• WHAT NEEDS TO BE DONE: In the passage about making Tempe dementia friendly, how old does the writer's mother think she is?

Robrt Pela penned a deeply personal, moving, and very honest feature about his life as a caregiver for his mother and our efforts to make Tempe "Dementia Friendly."
This is a long read, but one that I can't recommend highly enough.
The article shows in very blunt terms both how important what we are trying to achieve is and how immensely difficult the challenges we face are.
The very idea of a dementia-friendly world strikes me as preposterous. I can’t convince the respite care workers I sometimes hire, who are supposedly trained to deal with the memory-impaired, not to tell my mother that her husband died three years ago. She thinks she’s 9, and little girls don’t have husbands. It upsets her to hear otherwise. Some of the medical professionals who look after the Duchess, when told she has Alzheimer’s, speak more loudly, as if volume adds clarity — even though she’s not hearing-impaired. If I can’t get my mother’s own children and grandchildren to take part in her care, how can Tempe expect to sell sensitivity training to a reluctant universe of clerks and bankers and doctors?

• ENTRIES PROVIDED:
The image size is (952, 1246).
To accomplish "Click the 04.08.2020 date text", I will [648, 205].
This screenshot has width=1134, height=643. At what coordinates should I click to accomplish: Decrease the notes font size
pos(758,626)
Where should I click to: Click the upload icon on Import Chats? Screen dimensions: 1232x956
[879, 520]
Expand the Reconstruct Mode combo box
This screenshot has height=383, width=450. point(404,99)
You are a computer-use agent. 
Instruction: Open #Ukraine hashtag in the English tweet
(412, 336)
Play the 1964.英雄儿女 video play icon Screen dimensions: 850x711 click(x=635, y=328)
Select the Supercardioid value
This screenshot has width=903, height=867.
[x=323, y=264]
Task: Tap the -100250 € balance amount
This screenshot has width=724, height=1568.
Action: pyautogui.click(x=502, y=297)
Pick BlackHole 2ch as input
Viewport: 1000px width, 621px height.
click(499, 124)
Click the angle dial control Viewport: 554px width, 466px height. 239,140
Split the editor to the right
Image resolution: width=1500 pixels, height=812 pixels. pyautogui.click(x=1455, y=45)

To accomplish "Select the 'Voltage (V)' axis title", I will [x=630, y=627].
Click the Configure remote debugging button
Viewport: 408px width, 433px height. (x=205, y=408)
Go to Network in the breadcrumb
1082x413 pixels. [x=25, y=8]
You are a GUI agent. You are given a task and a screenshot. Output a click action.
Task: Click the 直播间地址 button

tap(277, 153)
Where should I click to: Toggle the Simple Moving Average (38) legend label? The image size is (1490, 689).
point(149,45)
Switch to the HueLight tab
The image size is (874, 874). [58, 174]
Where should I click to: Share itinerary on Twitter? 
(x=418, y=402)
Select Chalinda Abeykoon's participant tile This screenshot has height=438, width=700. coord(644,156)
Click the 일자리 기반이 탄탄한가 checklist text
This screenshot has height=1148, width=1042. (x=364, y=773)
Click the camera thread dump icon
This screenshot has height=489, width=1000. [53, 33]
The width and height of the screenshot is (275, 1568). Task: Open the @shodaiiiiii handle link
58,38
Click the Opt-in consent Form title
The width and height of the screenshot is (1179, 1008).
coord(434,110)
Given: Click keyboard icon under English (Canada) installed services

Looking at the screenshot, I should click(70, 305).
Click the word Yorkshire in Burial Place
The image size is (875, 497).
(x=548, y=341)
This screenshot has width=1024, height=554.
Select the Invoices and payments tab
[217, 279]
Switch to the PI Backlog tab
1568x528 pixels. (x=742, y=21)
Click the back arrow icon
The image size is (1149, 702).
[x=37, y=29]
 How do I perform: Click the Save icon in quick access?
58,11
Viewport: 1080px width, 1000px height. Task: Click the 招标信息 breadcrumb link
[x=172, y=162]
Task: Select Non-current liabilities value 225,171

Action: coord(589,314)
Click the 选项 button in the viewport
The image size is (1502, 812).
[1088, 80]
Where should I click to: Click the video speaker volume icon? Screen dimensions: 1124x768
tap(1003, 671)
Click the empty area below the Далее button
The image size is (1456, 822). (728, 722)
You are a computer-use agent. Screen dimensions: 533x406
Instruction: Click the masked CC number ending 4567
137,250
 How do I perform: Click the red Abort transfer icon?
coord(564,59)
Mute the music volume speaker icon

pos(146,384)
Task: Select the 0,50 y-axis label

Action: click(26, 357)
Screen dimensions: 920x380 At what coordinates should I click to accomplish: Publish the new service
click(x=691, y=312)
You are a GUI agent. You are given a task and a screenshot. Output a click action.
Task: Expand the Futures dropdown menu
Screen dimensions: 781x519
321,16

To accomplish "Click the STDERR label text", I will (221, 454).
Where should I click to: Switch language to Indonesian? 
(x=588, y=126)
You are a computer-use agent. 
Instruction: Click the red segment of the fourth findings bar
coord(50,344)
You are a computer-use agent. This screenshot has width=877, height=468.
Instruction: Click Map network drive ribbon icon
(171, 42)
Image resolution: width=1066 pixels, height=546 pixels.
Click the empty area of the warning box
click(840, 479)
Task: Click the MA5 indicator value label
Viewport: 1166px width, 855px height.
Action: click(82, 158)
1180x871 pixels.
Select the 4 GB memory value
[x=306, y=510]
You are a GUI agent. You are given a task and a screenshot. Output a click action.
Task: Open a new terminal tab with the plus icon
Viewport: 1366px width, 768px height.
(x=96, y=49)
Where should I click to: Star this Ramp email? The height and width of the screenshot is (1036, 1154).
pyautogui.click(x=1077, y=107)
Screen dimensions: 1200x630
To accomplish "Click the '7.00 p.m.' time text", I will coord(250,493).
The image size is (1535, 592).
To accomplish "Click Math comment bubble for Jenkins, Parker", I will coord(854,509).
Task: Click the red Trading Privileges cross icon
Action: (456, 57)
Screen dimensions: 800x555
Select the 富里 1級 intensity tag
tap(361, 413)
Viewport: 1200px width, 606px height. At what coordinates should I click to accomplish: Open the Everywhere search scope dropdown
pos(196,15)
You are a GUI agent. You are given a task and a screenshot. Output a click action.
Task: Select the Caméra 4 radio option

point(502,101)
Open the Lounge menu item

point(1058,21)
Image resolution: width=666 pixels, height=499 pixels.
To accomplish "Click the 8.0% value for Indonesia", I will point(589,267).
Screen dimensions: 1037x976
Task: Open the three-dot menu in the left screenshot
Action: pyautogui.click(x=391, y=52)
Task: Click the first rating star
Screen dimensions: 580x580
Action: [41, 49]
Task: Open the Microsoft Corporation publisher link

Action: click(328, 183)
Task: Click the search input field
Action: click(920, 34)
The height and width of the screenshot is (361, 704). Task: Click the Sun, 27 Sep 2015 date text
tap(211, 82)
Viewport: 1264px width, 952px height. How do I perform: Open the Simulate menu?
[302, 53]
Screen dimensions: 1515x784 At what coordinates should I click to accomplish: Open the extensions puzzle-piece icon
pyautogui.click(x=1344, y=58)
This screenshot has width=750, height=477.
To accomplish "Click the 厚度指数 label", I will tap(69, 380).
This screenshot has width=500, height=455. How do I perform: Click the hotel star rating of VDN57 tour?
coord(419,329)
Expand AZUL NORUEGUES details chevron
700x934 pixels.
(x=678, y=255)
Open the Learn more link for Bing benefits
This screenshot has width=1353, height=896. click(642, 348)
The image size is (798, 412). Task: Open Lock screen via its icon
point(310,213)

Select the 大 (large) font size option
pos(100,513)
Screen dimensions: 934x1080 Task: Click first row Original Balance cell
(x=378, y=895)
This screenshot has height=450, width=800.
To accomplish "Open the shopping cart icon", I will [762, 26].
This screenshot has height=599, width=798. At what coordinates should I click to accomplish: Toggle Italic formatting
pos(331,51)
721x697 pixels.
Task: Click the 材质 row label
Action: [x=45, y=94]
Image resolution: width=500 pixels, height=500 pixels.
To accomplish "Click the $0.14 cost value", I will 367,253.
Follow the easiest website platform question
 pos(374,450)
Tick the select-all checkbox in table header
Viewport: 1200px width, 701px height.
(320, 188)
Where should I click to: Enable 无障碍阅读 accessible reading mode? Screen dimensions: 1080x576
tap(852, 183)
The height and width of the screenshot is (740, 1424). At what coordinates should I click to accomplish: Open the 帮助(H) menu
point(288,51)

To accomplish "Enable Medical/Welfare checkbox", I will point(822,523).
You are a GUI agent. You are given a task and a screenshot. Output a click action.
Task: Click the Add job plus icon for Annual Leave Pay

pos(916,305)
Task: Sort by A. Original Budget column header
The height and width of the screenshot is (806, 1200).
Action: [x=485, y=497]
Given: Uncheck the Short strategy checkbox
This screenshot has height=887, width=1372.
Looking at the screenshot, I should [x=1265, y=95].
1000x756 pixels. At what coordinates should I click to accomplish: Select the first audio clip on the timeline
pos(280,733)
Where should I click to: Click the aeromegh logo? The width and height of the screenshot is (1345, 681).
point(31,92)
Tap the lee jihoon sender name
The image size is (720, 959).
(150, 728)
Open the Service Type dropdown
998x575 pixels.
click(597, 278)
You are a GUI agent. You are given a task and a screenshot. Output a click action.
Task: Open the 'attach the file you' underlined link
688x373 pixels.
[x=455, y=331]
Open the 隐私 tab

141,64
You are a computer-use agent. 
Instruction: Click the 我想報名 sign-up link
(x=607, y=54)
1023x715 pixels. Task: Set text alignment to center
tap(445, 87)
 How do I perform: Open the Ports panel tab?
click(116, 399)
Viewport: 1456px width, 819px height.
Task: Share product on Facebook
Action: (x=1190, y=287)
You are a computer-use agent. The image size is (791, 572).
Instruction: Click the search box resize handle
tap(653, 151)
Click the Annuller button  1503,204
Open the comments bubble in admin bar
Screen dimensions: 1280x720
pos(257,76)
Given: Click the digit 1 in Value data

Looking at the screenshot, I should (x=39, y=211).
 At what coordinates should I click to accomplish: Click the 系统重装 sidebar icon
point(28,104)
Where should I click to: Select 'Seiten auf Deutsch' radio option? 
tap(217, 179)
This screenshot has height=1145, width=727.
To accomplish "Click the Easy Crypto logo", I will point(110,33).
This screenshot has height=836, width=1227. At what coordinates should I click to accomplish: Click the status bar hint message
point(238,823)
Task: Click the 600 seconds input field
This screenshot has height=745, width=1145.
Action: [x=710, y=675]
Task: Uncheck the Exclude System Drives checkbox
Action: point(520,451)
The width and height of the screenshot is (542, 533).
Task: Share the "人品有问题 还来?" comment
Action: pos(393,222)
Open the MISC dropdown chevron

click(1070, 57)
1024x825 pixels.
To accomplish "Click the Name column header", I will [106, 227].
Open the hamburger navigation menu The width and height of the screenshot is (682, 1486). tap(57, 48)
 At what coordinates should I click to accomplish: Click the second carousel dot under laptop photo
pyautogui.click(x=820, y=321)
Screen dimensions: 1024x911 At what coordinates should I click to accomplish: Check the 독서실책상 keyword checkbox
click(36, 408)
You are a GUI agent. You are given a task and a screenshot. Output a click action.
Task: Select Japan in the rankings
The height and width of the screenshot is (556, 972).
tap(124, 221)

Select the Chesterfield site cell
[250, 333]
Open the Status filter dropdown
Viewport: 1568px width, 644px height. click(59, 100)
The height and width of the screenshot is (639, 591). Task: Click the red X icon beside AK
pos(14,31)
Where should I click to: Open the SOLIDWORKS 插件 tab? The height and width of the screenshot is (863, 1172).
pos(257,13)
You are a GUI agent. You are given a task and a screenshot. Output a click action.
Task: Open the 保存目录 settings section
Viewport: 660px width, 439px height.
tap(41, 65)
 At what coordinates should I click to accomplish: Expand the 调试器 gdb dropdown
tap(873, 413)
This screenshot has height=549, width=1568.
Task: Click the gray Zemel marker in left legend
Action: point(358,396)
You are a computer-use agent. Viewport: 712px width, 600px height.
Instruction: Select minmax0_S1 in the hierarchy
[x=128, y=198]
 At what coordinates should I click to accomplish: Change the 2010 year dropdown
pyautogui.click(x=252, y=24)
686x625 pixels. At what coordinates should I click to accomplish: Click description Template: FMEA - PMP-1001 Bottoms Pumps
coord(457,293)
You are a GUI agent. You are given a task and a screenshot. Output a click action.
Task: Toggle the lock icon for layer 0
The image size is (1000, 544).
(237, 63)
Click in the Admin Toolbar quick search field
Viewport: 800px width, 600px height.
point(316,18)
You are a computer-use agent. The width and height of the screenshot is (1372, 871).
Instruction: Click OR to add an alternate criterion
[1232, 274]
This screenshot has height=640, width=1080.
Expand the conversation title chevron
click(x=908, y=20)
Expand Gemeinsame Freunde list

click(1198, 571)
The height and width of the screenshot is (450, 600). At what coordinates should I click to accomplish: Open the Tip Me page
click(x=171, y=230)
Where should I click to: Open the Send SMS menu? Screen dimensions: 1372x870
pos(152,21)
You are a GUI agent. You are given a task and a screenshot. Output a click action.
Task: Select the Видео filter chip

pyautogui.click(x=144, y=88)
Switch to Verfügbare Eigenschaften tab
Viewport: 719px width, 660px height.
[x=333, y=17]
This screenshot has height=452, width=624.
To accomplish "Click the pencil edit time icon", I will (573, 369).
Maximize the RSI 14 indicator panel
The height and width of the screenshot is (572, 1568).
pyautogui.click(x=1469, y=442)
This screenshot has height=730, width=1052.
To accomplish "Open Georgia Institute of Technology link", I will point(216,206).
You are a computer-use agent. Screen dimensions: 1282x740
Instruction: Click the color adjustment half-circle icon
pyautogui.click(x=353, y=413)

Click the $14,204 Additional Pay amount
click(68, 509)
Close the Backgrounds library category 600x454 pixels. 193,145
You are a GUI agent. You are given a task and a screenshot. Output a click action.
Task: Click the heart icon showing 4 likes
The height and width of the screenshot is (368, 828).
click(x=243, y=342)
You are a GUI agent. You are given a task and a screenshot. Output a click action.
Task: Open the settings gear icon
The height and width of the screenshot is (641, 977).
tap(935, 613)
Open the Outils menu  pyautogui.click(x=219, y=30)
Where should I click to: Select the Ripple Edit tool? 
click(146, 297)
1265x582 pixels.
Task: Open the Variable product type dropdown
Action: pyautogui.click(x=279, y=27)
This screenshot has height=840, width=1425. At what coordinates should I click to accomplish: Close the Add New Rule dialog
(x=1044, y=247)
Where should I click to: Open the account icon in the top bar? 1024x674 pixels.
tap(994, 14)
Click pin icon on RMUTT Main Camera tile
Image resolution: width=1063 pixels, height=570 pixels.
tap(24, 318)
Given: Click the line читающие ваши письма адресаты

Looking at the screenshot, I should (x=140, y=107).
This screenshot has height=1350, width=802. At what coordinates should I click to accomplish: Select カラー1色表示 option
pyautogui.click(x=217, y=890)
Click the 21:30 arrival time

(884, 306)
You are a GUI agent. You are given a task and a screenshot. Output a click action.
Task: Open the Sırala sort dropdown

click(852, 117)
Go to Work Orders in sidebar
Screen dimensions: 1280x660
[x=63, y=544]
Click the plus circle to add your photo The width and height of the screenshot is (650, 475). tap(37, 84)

• RESULT OF THE EXERCISE: She thinks she is 9.